在每孔中加入50μl以PBS按一定的稀释度稀释的一抗。（一般参考抗体说明书上推荐的浓度，当然也可以根据自己实验的不同来调整，如果是自己制备的抗体，要做梯度稀释来选取最佳稀释度；进行双免疫荧光分析则可以同时加入两种一抗。）在盖玻片上盖一层封口膜（15ml离心管在封口膜上扣下的印迹可以作为裁剪封口膜的边界），放于湿盒中，37℃30min或者4℃过夜。

4℃过夜的一抗孵育有利于抗体和抗原蛋白充分结合，这里推荐大家使用4℃过夜作为一抗孵育的实验条件。当然也可以使用多加抗体稀释液的方法，但是这样比较浪费抗体。事实上4℃过夜孵育用过的抗体还可以被回收使用，这种方法在商品化抗体价格高昂的情况下还是有一定实用价值的，不过正式实验中不推荐。

10.用4℃预冷的PBS将细胞洗3遍，每遍5min，洗去多余的一抗

方法同前。

11.二抗孵育

在孔中加入50μl以PBS按1∶50稀释的荧光素标记的二抗（选用中杉抗体作为参考，如果进行双免疫荧光分析则同时加入两种二抗），在盖玻片上盖一层封口膜，湿盒中，37℃30min（推荐）或者4℃过夜。

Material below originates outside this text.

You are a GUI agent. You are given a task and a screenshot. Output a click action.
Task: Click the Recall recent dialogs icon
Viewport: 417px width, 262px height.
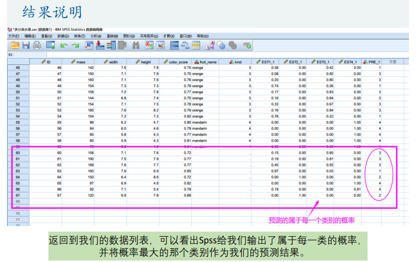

事实上，一般来说二抗还可以稀释以取得更加特异的染色效果。

12.用4℃预冷的PBS将细胞洗3遍，每遍5min

方法同前。

13.双蒸水将细胞洗3遍，每遍5min。

14.如果需要染核，在细胞上滴加DAPI工作液；如果不需要，可直接进行乙醇漂洗。如果细胞贴壁不牢（如HEK293PC12），应该将12孔板倾斜，从低处缓缓加入，再平放，以免使细胞脱片。

15.甲醇漂洗。

16.乙醇漂洗。

17.将玻片用针头在乙醇中撬起一侧，用镊子将玻片取出放在滤纸上晾干。

18.封片：取8μl封片剂滴在载玻片上，将盖玻片有细胞的一面朝下封片。封片剂不能多加，否则玻片会滑动。

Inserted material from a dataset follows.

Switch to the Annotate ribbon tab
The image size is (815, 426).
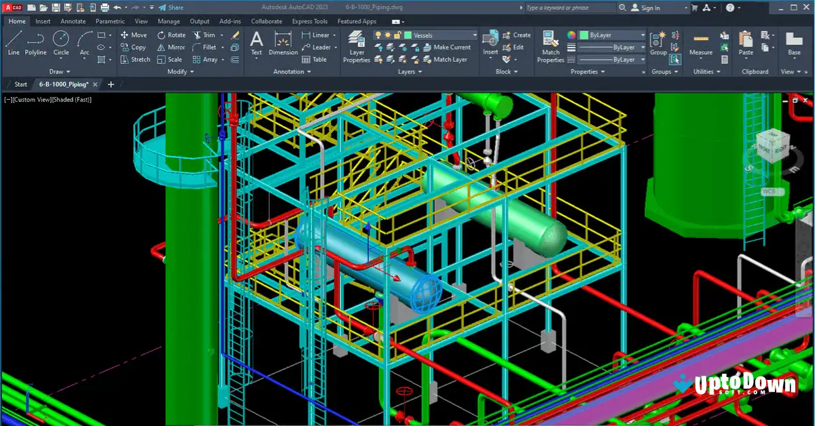click(73, 21)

19.待封片剂均匀分布于盖玻片下，即可周围用指甲油封住（指甲油也只能加适量）。

为了取得最佳的染色效果，有时候有必要将一抗、二抗的进行梯度稀释，再用来对细胞进行免疫荧光染色。例如，一抗：1∶50，1∶10，1∶20，1∶40；二抗：1∶10，1∶20。

通过这样的方法得到的染色片在倒置荧光显微镜下信号清晰明亮、本底低、对比明显，能够满足激光共聚焦显微镜观察的要求。因为激光共聚焦显微镜逐点扫描特定焦平面各点，所以在目镜下弱的信号一般都很难被采集到。

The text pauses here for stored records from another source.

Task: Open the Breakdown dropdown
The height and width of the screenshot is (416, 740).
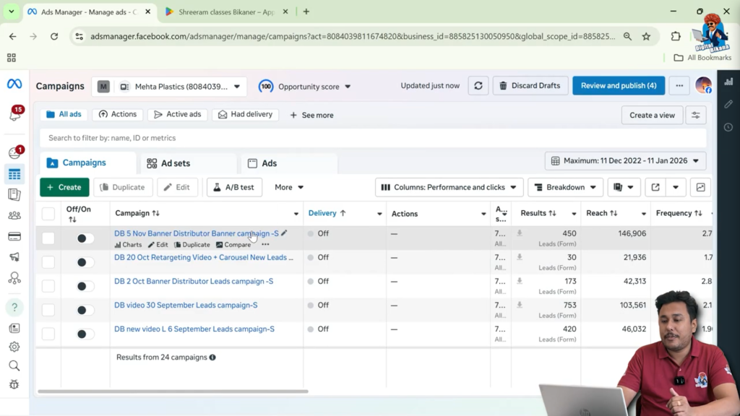Action: point(565,187)
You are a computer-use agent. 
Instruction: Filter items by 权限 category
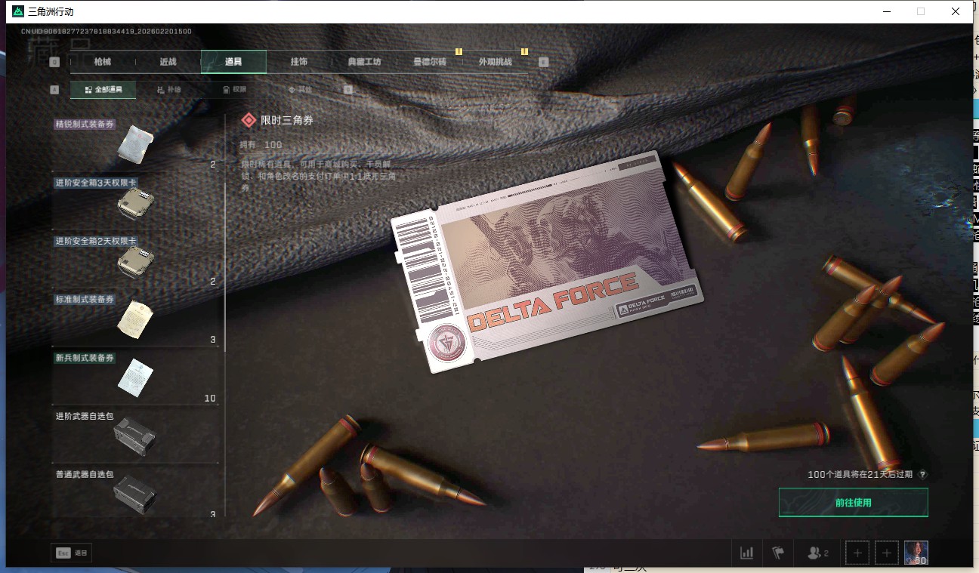(x=235, y=89)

除此之外，由于在这种方法中，很有可能我们使用的一抗是多克隆抗体或者抗血清，所以有时候会有比较高的本底。所以还可以在一抗、二抗染色液以及洗一抗、二抗所用的PBS中添加一定量的吐温-20洗涤剂，以去除非特异性的蛋白结合，达到最佳效果。一般使用起始浓度0.02%即可，最适工作浓度在具体实验中同样需要进行摸索。另外4℃过夜的染色条件比较容易产生非特异性染色，所以如果发现背景深，可以使用37℃，30min染色来进行改善。还有可能遇到的情况就是观察采集不到阳性信号。首先我们要确认目的蛋白（内源性或者过表达的标签融合蛋白）是否表达了，其次一抗的适用性也有待检验，因为有的抗体只能识别变性后的蛋白质，而对于固定后的蛋白质不能识别。二抗一般使用商品化的，如果保管合适的话，很少出现问题。如果抗体与抗原结合能力弱，可以适当降低洗涤强度，PBS里不添加洗涤剂。

如果使用组织切片来进行免疫荧光染色，我们推荐使用冷冻切片，丙酮固定。因为这样的固定一般不会破坏免疫原性，能够直接进行下一步的操作。而如果使用多聚甲醛固定，石蜡包埋的方法，需要对组织块进行长时间的多聚甲醛固定，很容易破坏免疫原性，有时候必须进行抗原修复，所需要的抗原修复液可以从公司订购。具体的操作方式可以参照免疫组化的相应操作来进行。需要注意的是切片最好薄一些，以便观察。这里主要是用染色缸来作为容器，但是使用抗体染色的时候，也可以使用滴加抗体稀释液，再用封口膜覆盖的方法，这样比较节约，有的公司也提供了专用的覆盖用薄膜，有条件的也可以选购。